Mittwoch, 18. März 2026

kraftwerk Software GruppeEnergieversorger wechseln auf cloudbasierte Plattform

[18.03.2026] Die Stromversorgung Greding und die Stadtwerke Hemau stellen ihre IT-Landschaft gemeinsam auf eine cloudbasierte Plattform um. Das Projekt soll Prozesse vereinheitlichen, Synergien heben und den Weg für weitere Digitalisierungsschritte ebnen.

Die Stromversorgung Greding und die Stadtwerke Hemau stellen jetzt ihre IT-Landschaft auf eine cloudbasierte Plattform von kraftwerk Software um.

(Bildquelle: Press'n'Relations GmbH)

Die Stromversorgung Greding und die Stadtwerke Hemau migrieren ihre IT-Systeme auf die Plattform der kraftwerk Software Gruppe.
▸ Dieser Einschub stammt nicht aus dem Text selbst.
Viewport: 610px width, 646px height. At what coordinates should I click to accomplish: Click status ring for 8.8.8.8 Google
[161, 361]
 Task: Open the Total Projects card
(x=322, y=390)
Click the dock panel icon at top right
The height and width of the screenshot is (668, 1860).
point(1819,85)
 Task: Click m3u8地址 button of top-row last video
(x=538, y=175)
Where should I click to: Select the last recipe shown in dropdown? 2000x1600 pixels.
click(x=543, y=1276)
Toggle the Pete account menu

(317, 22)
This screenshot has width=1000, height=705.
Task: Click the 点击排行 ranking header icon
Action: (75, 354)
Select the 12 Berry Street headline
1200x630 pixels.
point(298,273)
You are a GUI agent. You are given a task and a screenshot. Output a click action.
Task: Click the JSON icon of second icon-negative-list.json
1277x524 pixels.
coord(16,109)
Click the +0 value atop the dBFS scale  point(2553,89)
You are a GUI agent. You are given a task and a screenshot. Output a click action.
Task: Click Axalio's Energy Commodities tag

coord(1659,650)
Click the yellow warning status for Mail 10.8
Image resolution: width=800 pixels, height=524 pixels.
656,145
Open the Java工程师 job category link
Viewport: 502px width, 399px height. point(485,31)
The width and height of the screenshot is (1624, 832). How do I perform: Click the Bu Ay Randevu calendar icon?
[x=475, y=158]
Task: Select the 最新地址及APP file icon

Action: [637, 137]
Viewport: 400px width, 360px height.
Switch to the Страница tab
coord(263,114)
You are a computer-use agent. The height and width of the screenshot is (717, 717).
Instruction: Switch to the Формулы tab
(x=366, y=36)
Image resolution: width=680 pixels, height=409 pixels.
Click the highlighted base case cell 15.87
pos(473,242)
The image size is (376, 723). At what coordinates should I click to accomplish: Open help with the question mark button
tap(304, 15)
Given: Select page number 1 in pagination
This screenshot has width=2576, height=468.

Beide Versorger lösen damit ihre bisher eingesetzte Branchenlösung WinEV ab und wechseln auf eine integrierte Lösung auf Basis von Microsoft Dynamics 365 Business Central. Wie das Unternehmen mitteilt, verfolgen die Partner dabei einen gemeinsamen Transformationsansatz.

Ziel der Umstellung ist es, IT- und Geschäftsprozesse zu modernisieren und auf einer einheitlichen Plattform zusammenzuführen. „Wir nutzen die gemeinsame Umstellung als Chance, unsere IT- und Geschäftsprozesse grundlegend zu modernisieren und auf eine integrierte Plattform zu überführen“, sagt Thomas Mendl, Geschäftsleiter der Stromversorgung Greding. Damit entstehe die Grundlage für weitere Digitalisierungsschritte.

Auch die Stadtwerke Hemau erwarten Effizienzgewinne durch die Migration. Werkleiter Thomas Mehring betont, dass insbesondere die Kombination aus leistungsfähiger Lösung und wirtschaftlichem Betrieb entscheidend sei. Neben einer modernen Cloud-Infrastruktur verspricht sich das Unternehmen auch Perspektiven durch KI-gestützte Funktionen, etwa über Microsoft Copilot.

Nach Angaben von kraftwerk ermöglicht das gemeinsame Projekt zusätzliche Effizienz. Ähnliche Strukturen und Anforderungen beider Versorger erleichtern die Einführung und reduzieren den Projektaufwand. Gleichzeitig sollen die Systeme individuell an die jeweiligen Prozesse angepasst werden.

Der Auftrag wurde im Februar 2026 erteilt, der Projektstart ist für April vorgesehen. Ein erster gemeinsamer Vor-Ort-Termin fand bereits Anfang März statt. Der Echtbetrieb der neuen Plattform ist für das erste Quartal 2027 geplant.